The lack of job security and union representation deters workers from agitating for better pay and working conditions, perpetuating a cycle of instability and impoverishment in a constantly churning workforce.
But Demos suggests an elegant strategy for addressing multiple inequities at once: a cross-the-board wage hike at large retailers (with 1,000 or more employees). According to the report, raising hourly pay to a level equivalent to $25,000 per year for a full-time worker—about $12.25 an hour—would help close the gender wage gap and lift the poorest workers out of poverty, with trickle-up benefits for the whole labor force:
An estimated 437,000 working women will move out of poverty or near poverty once their wages increase to the new minimum. Family members, too, will benefit from the raise. In all, 371,000 female workers and their family members will leave the ranks of the impoverished. Another 517,000 will rise above the near poverty cutoff.
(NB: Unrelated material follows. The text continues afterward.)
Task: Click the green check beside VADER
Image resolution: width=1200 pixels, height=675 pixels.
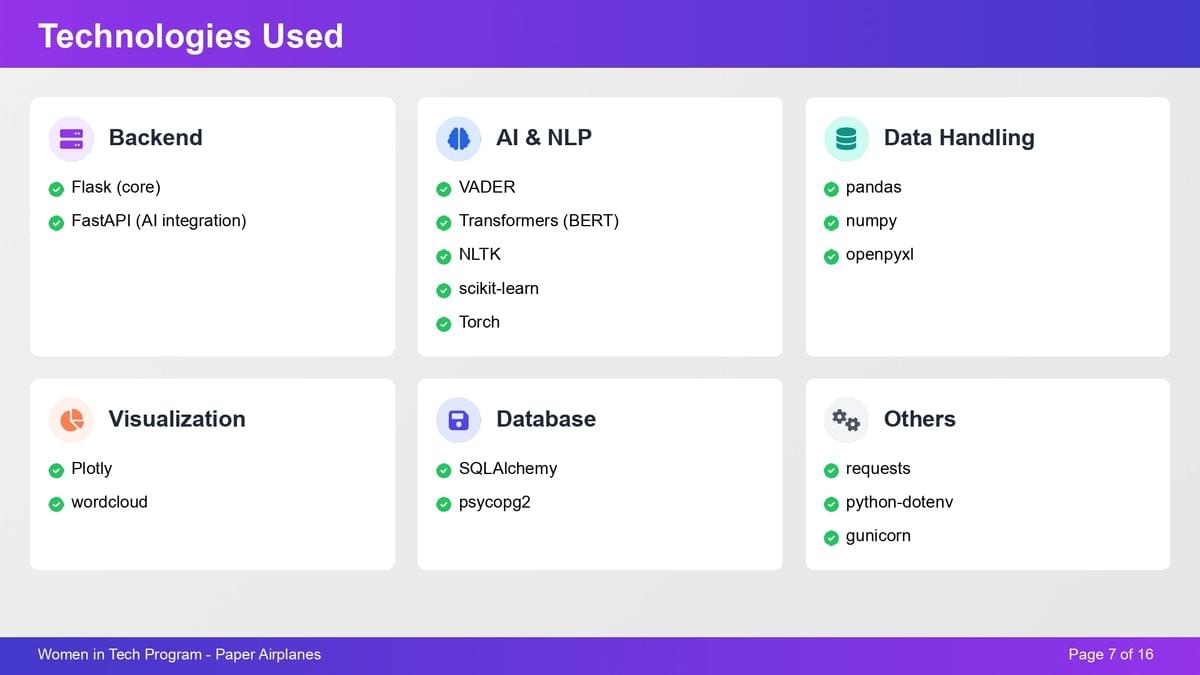Action: [444, 189]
A mandatory wage hike would be no “job killer,” either. Demos projects that the guaranteed income would actually be an economic boon. More money in low-income workers’ pockets would stimulate consumer spending, boost sales and ultimately add about 105,000 to 136,000 jobs to the workforce. The projected boost to the GDP would range from $12.1 billion to $15.7 billion, the majority generated by women workers.
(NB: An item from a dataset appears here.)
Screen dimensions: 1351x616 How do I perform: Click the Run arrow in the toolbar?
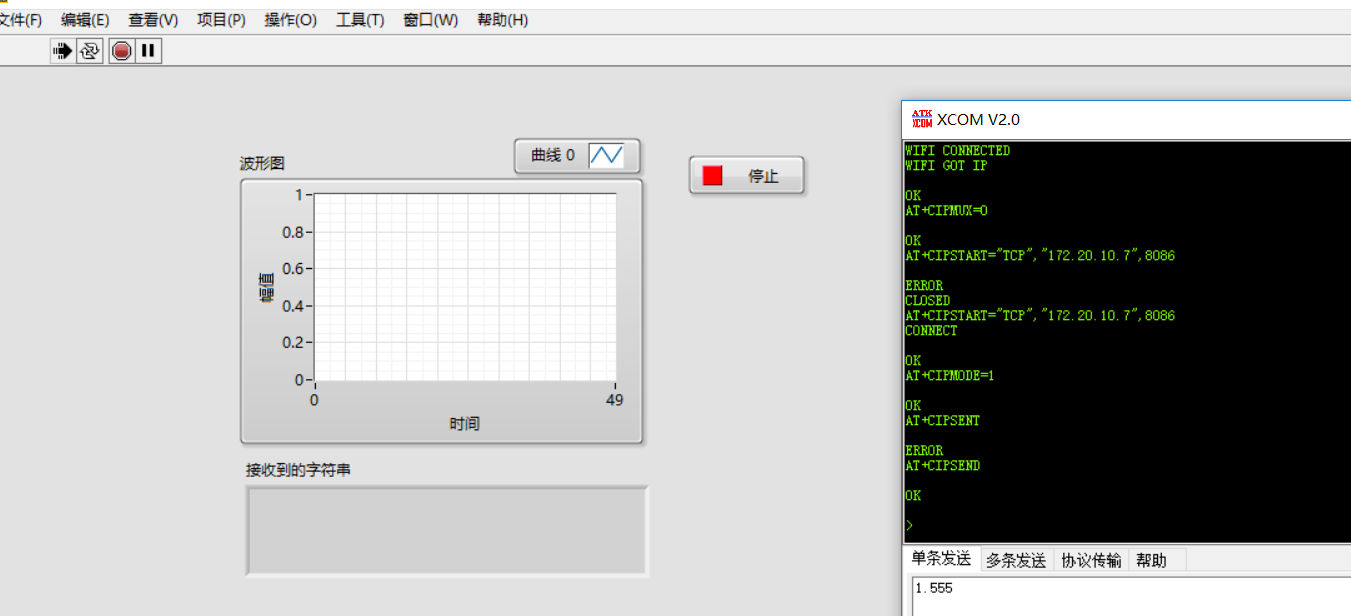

Relative to the industry’s soaring profits, the additional labor costs would come pretty cheap. The proposed base wage would require a $21.5 billion investment, which represents some 4 percent of the industry’s total 2012 payroll. The effect on retail prices is hard to predict, but even if bosses passed half of those costs on to shoppers, a typical family would pay less than $18 extra over the course of a year—a negligible surcharge for a measure that could help narrow structural income and gender gaps.
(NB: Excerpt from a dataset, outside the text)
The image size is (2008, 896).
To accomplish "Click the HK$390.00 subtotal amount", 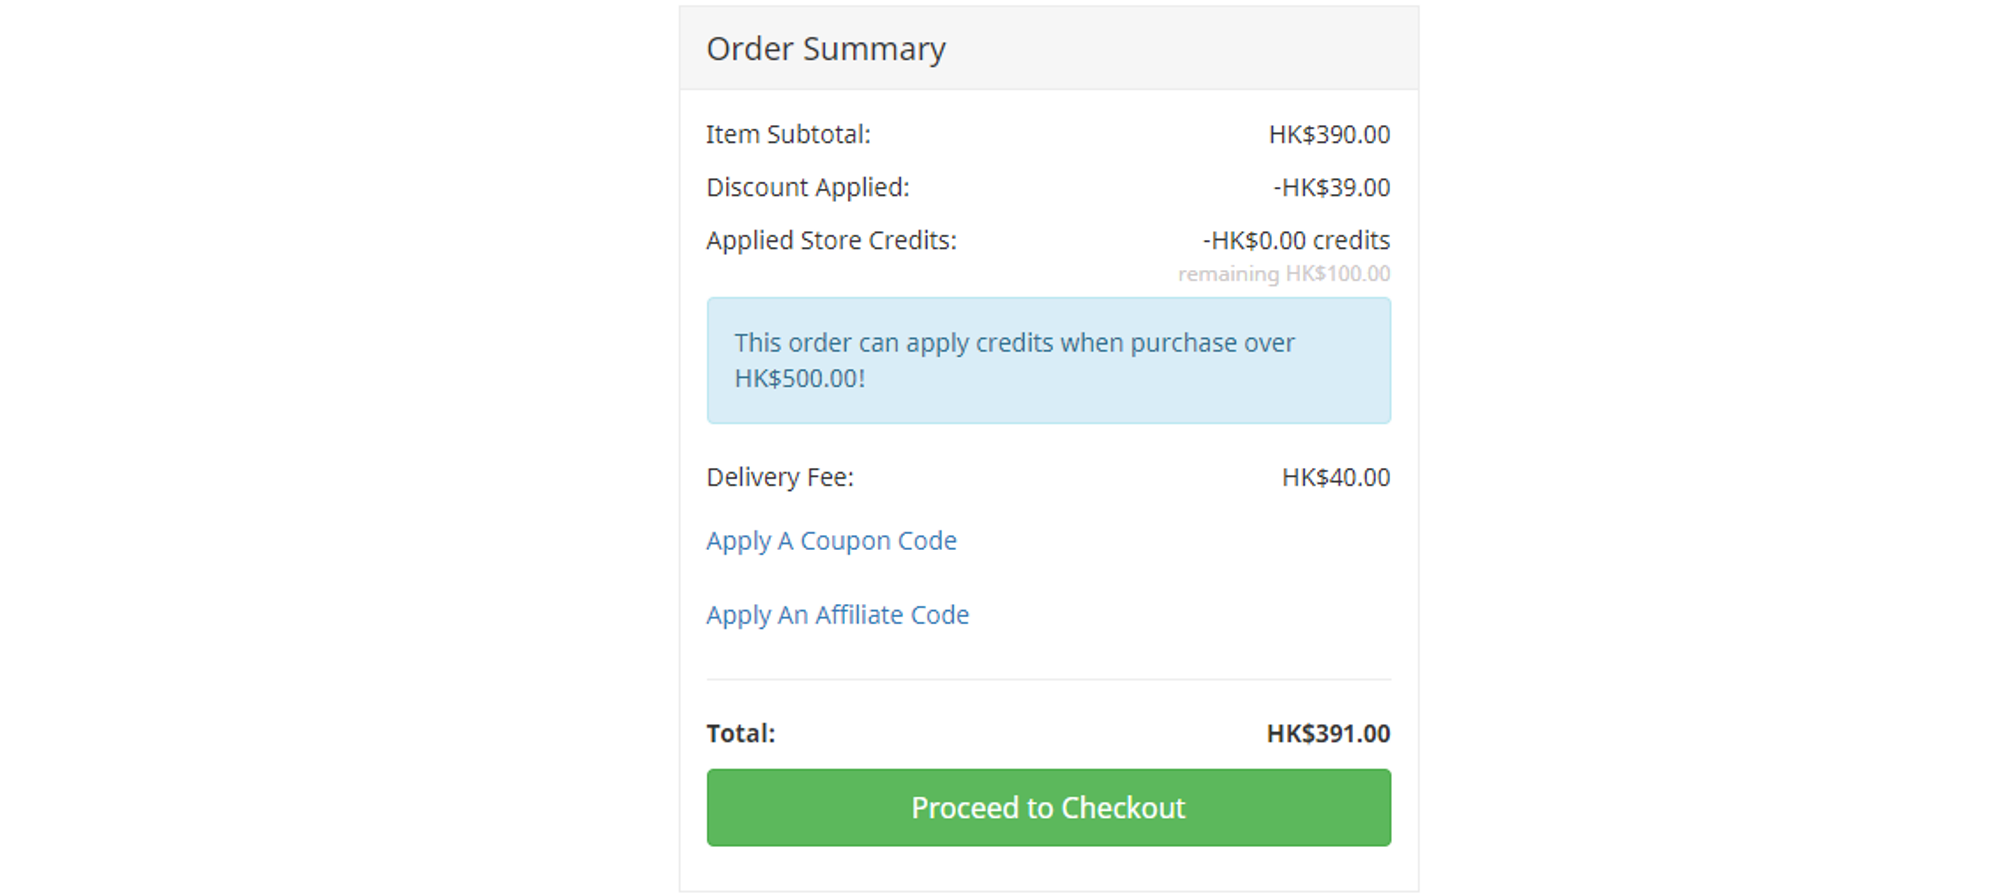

Still, $25,000 is not a magic number. Rather, the analysis is framed around a benchmark salary cited by Walmart worker advocates, who note, with outrage, that most of the company’s workers earn less. The proposed hourly pay of $12.25 falls below wage demands put forward by other activists—particularly the $15-per-hour demanded by the fast-food workers’ movement, the citywide campaign that pushed through a $15 wage floor in Seattle, and similar initiatives emerging in other cities.
Aside from a pay raise, women working part-time, who make up an estimated 44 percent of the retail workforce, need an even greater boost to attain a sustainable livelihood. Nearly one in three of those women want full-time work, according to researchers. And even workers who are classified as full-time often see their earnings undermined when their hours are cut back, because under the erratic “just in time” scheduling system, their hours vary wildly depending on fluctuations in inventory.
So Demos advocates a $12.25 hourly base wage for both full-time and part-time workers. Moreover, to improve overall working conditions, the report urges big retailers to give “involuntary” part-timers more hours, while instituting fairer scheduling practices. Workers should, for example, be informed about their schedules weeks in advance, instead of just days, or be guaranteed a certain number of hours per week, or alternately, a basic weekly pay level, regardless of hours worked.
According to Demos policy analyst Amy Traub, mega-retailers could afford to offer both more hours and more pay, particularly with the added knock-on effects of the elevated wage levels in terms of increased sales. “This is not a poor industry,” Traub says, and given the potential business gains from a better-compensated workforce, “A raise for employees and improving scheduling would be an investment in human capital for these companies.”
Myrick has a different investment in mind, as she goes on strike today as part of the nationwide “Walmart Moms” campaign. “Many times I have to choose between getting shoes for my daughter or my son,” she recalled, “and that’s no choice that a parent should have to make.” As she struggles to balance her work and family needs, a modest raise won’t fix everything, but it might spare her at least one impossible choice.